The trouble arose when in 1992, flush with its tremendous success in several cities, PAGCOR decided to
expand its operations to Cagayan de Oro City. To this end, it leased a portion of a building belonging to
Pryce Properties Corporation, Inc., one of the herein private respondents, renovated and equipped the
same, and prepared to inaugurate its casino there during the Christmas season.

In reaction to this project, the Sangguniang Panlungsod of Cagayan de Oro City enacted two (2)
ordinances prohibiting the issuance of a business permit and canceling existing business permit
to establishment for the operation of casino (ORDINANCE NO. 3353) and an ordinance prohibiting
the operation of casino and providing penalty for its violation. (ORDINANCE NO. 3375-93).

Pryce assailed the ordinances before the Court of Appeals, where it was joined by PAGCOR as intervenor
and supplemental petitioner.

Court of Appeals declared the ordinances invalid and issued the writ prayed for to prohibit their
enforcement. Reconsideration of this decision was denied against petitioners.

Hence, this petition for review under Rule 45.

ISSUE:
WON the ordinances are a valid police power

RULING:
NO. The tests of a valid ordinance are well established. A long line of decisions has held that to be valid,
an ordinance must conform to the following substantive requirements:

1) It must not contravene the constitution or any statute.

2) It must not be unfair or oppressive.

3) It must not be partial or discriminatory.

4) It must not prohibit but may regulate trade.

5) It must be general and consistent with public policy.

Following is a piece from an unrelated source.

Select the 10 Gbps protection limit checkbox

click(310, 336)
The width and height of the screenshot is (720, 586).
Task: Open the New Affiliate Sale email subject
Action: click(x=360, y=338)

6) It must not be unreasonable.

The rationale of the requirement that the ordinances should not contravene a statute is obvious.
Municipal governments are only agents of the national government. Local councils exercise only
delegated legislative powers conferred on them by Congress as the national lawmaking body. The
delegate cannot be superior to the principal or exercise powers higher than those of the latter. It is a
heresy to suggest that the local government units can undo the acts of Congress, from which they have
derived their power in the first place, and negate by mere ordinance the mandate of the statute.
The apparent flaw in the ordinances in question is that they contravene P.D. 1869 and the
public policy embodied therein insofar as they prevent PAGCOR from exercising the power
conferred on it to operate a casino in Cagayan de Oro City.
As to petitioners attack on gambling as harmful and immoral, the Court stressed that the morality of
gambling is not a justiciable issue. Gambling is not illegal per se. While it is generally considered inimical
to the interests of the people, there is nothing in the Constitution categorically proscribing or
penalizing gambling or, for that matter, even mentioning it at all. It is left to Congress to deal with the
activity as it sees fit. In the exercise of its own discretion, the legislature may prohibit gambling
altogether or allow it without limitation or it may prohibit some forms of gambling and allow others
for whatever reasons it may consider sufficient. Thus, it has prohibited jueteng and monte but permits
lotteries, cockfighting, and horse-racing. In making such choices, Congress has consulted its own
wisdom, which this Court has no authority to review, much less reverse. Well has it been said that courts
do not sit to resolve the merits of conflicting theories. That is the prerogative of the political
departments. It is settled that questions regarding the wisdom, morality, or practicability of statutes are
not addressed to the judiciary but may be resolved only by the legislative and executive departments, to
which the function belongs in our scheme of government. That function is exclusive. Whichever way
these branches decide, they are answerable only to their own conscience and the constituents who will
ultimately judge their acts, and not to the courts of justice.
65. City of Manila v. Laguio 455 SCRA 308 (2005)
Private respondent Malate Tourist Development Corporation (MTDC) is a corporation engaged in
the business of operating hotels, motels, hostels and lodging houses. It built and opened Victoria
Court in Malate which was licensed as a motel although duly accredited with the Department of Tourism
as a hotel.

City Mayor Alfredo S. Lim approved an ordinance enacted which prohibited certain forms of
amusement, entertainment, services and facilities where women are used as tools in
entertainment and which tend to disturb the community, annoy the inhabitants, and adversely affect the
social and moral welfare of the community. The Ordinance prohibited the establishment of sauna
parlors, massage parlors, karaoke bars, beerhouses, night clubs, day clubs, cabarets, motels,
inns. Owners and operators of the enumerated establishments are given three months to wind up
business operations or transfer to any place outside Ermita-Malate or convert said businesses to other
kinds allowable within the area. The Ordinance also provided that in case of violation and conviction, the
premises of the erring establishment shall be closed and padlocked permanently.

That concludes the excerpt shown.